WHAT THE TASK REQUIRES =>
Could you copy the records below exactly, leaving out any pictures they include?

Data excerpts

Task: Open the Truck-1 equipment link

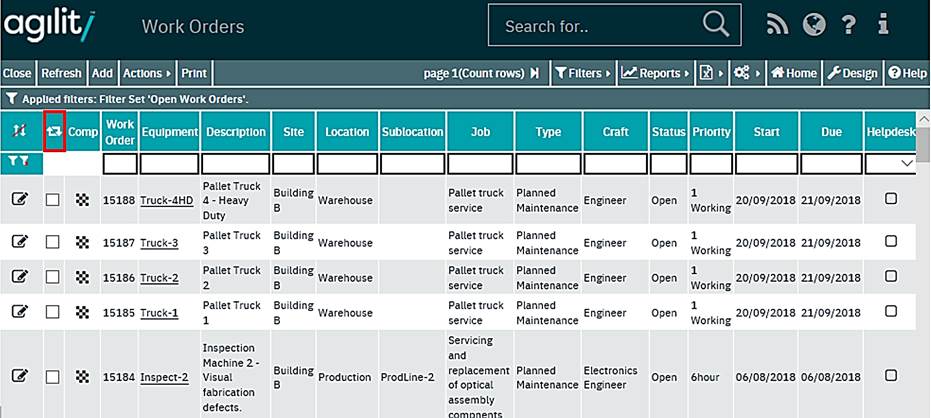Action: pyautogui.click(x=159, y=313)
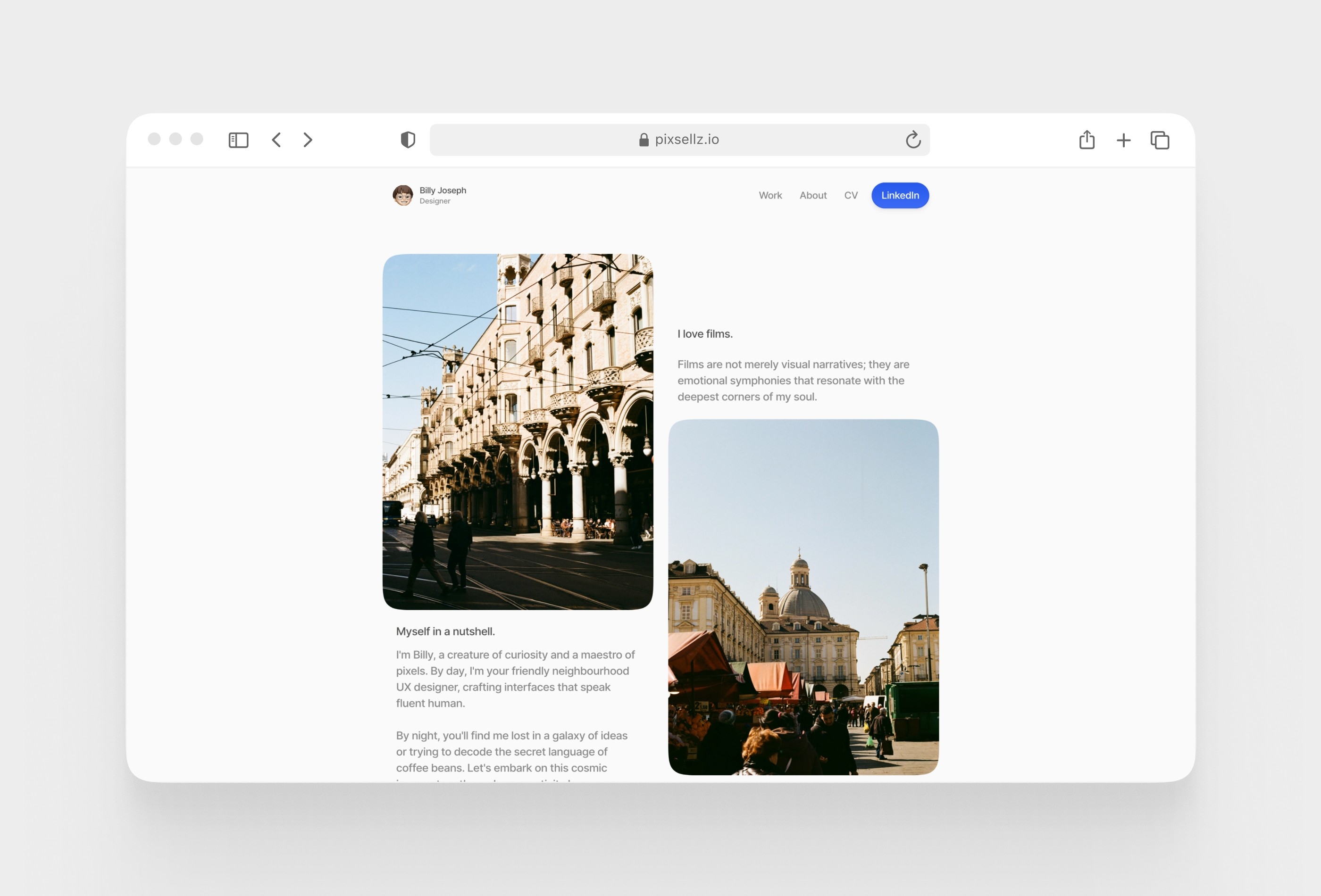This screenshot has width=1321, height=896.
Task: Click the new tab icon
Action: pyautogui.click(x=1124, y=139)
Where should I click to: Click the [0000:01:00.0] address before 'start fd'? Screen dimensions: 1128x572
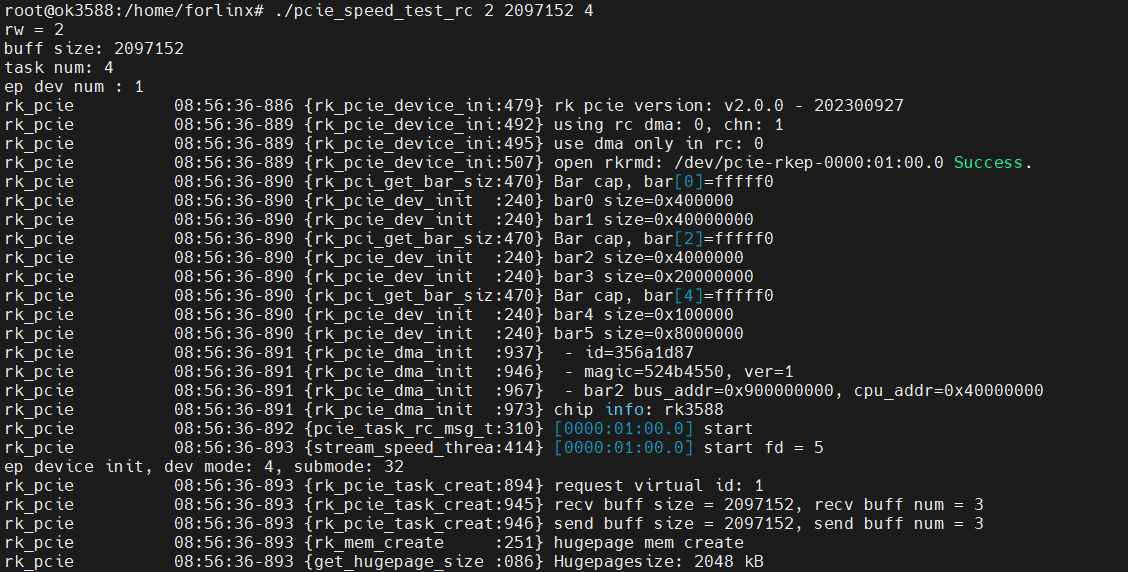point(624,448)
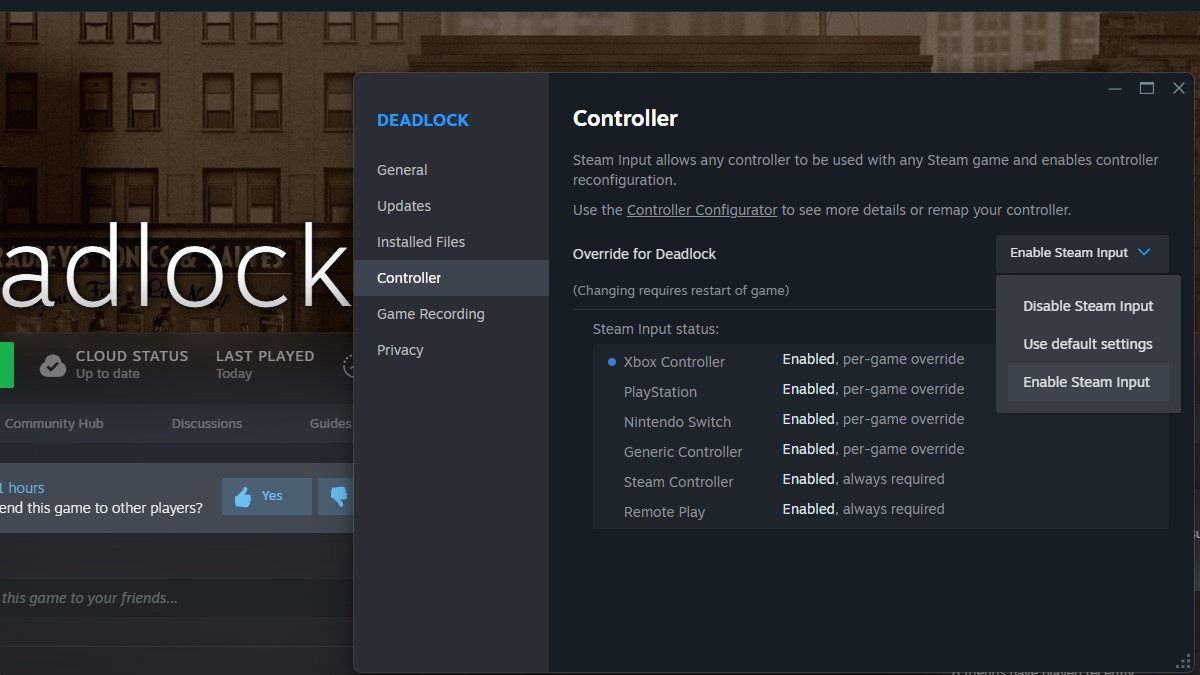
Task: Click the playtime clock icon
Action: pyautogui.click(x=350, y=365)
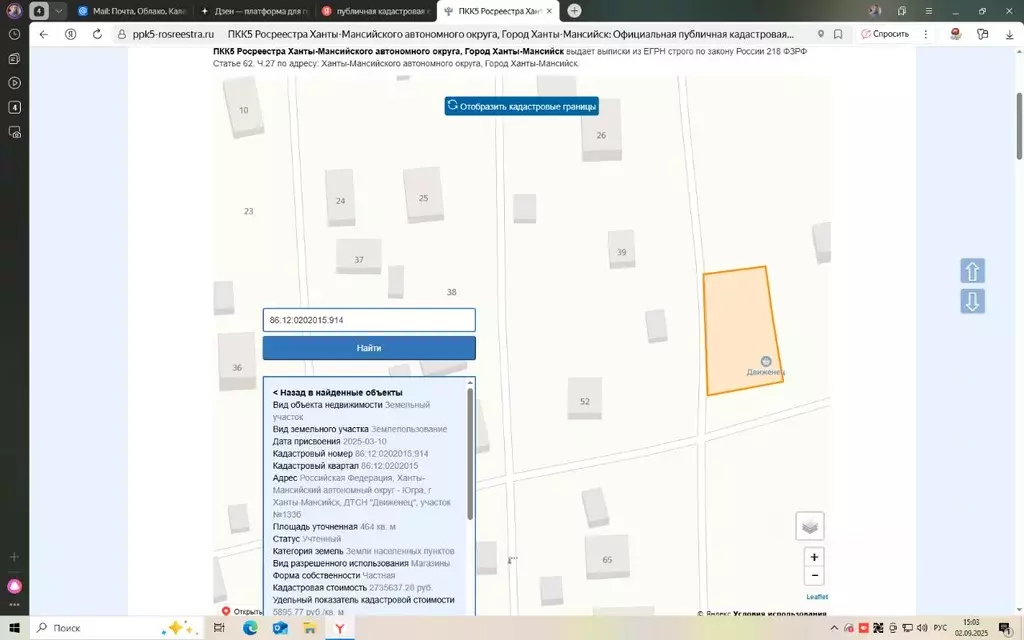1024x640 pixels.
Task: Click the volume icon in system tray
Action: click(x=922, y=627)
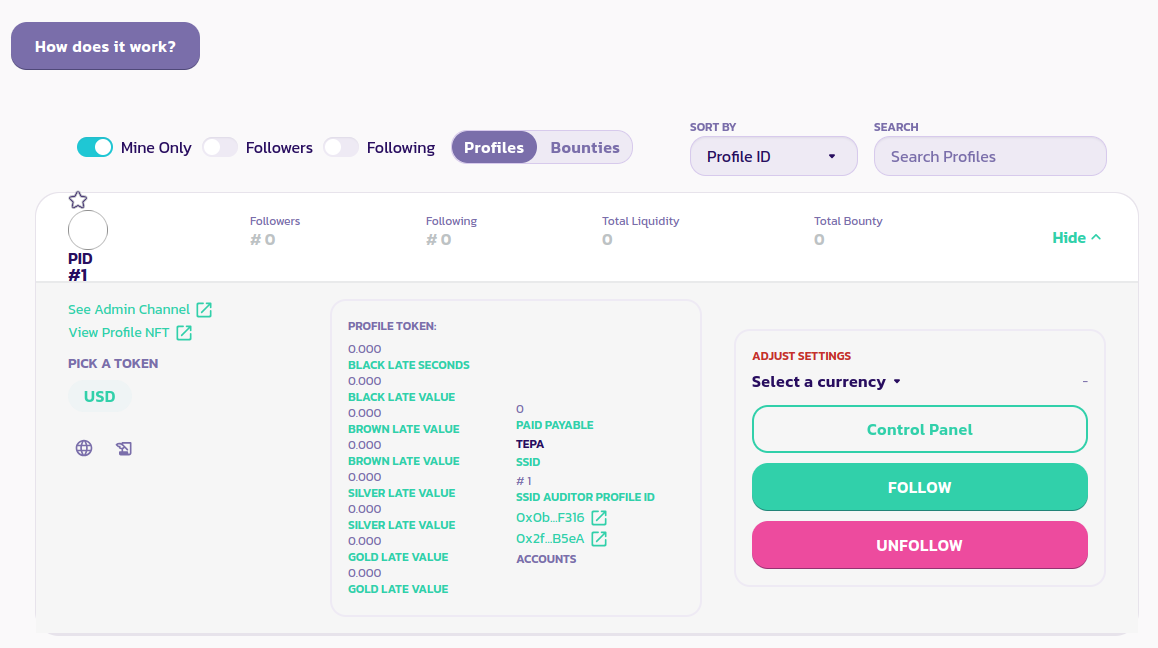Collapse the profile card with Hide
1158x648 pixels.
pos(1076,238)
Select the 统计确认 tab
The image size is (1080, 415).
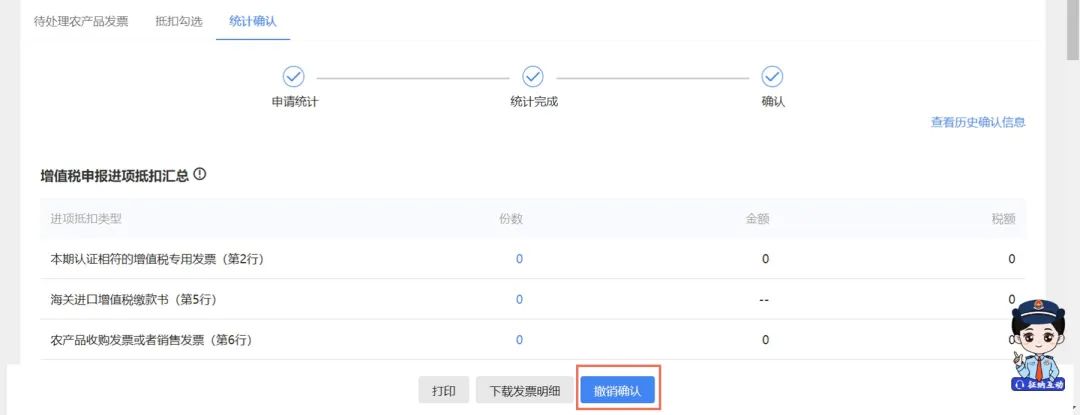252,21
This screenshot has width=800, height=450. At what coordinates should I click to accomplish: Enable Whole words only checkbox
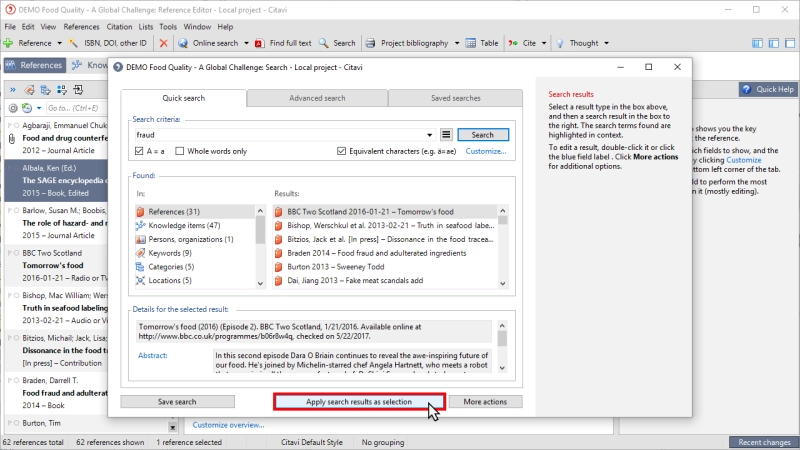point(180,151)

YOUR SOLUTION =>
Task: Open the Truck-1 equipment link

Action: pyautogui.click(x=159, y=313)
This screenshot has width=1321, height=896.
Task: Click the new tab icon
Action: pyautogui.click(x=1124, y=139)
Where should I click to: Click the [0000:01:00.0] address before 'start fd'? Screen dimensions: 1128x572
point(624,448)
Task: Click the playtime clock icon
Action: pyautogui.click(x=350, y=365)
1024x640 pixels.
Task: Click the volume icon in system tray
Action: click(x=922, y=627)
Collapse the profile card with Hide
1158x648 pixels.
pos(1076,238)
Select the 统计确认 tab
The image size is (1080, 415).
252,21
This screenshot has width=800, height=450. At what coordinates should I click to accomplish: Enable Whole words only checkbox
point(180,151)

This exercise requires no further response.